YOUR TASK |
Please keep to the lines below from the one with "7210701@topsafe.ru (1021, 65)" through the one with "Сейф Valberg FRS-120 T-CL (349, 1423)", and restate them word for word, ends included.

GIVEN DATA |
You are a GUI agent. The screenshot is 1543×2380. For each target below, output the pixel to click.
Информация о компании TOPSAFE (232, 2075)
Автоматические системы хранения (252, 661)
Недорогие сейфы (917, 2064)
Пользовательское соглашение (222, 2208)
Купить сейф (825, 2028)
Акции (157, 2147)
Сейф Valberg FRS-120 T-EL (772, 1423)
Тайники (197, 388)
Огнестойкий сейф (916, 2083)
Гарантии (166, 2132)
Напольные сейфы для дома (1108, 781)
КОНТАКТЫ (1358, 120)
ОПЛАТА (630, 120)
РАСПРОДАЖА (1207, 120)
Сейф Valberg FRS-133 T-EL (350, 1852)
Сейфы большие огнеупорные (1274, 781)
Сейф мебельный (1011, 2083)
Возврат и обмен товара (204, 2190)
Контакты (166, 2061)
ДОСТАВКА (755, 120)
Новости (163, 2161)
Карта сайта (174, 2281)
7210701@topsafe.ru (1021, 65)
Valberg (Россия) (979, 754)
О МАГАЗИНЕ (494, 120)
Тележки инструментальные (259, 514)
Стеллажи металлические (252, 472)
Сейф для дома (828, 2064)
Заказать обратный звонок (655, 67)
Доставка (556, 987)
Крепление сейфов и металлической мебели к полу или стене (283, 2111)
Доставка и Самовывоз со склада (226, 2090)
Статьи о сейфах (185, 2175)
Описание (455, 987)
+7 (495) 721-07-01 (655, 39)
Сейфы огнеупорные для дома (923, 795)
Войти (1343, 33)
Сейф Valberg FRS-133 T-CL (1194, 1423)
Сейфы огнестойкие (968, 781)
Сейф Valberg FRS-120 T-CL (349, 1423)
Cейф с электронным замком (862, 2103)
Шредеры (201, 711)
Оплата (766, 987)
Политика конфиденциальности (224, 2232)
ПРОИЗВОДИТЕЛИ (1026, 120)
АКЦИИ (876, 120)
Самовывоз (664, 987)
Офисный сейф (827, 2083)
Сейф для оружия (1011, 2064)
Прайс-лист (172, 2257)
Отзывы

ANSWER TO THIS PROBLEM |
7210701@topsafe.ru (1021, 65)
Valberg (Россия) (979, 754)
О МАГАЗИНЕ (494, 120)
Тележки инструментальные (259, 514)
Стеллажи металлические (252, 472)
Сейф для дома (828, 2064)
Заказать обратный звонок (655, 67)
Доставка (556, 987)
Крепление сейфов и металлической мебели к полу или стене (283, 2111)
Доставка и Самовывоз со склада (226, 2090)
Статьи о сейфах (185, 2175)
Описание (455, 987)
+7 (495) 721-07-01 (655, 39)
Сейфы огнеупорные для дома (923, 795)
Войти (1343, 33)
Сейф Valberg FRS-133 T-CL (1194, 1423)
Сейфы огнестойкие (968, 781)
Сейф Valberg FRS-120 T-CL (349, 1423)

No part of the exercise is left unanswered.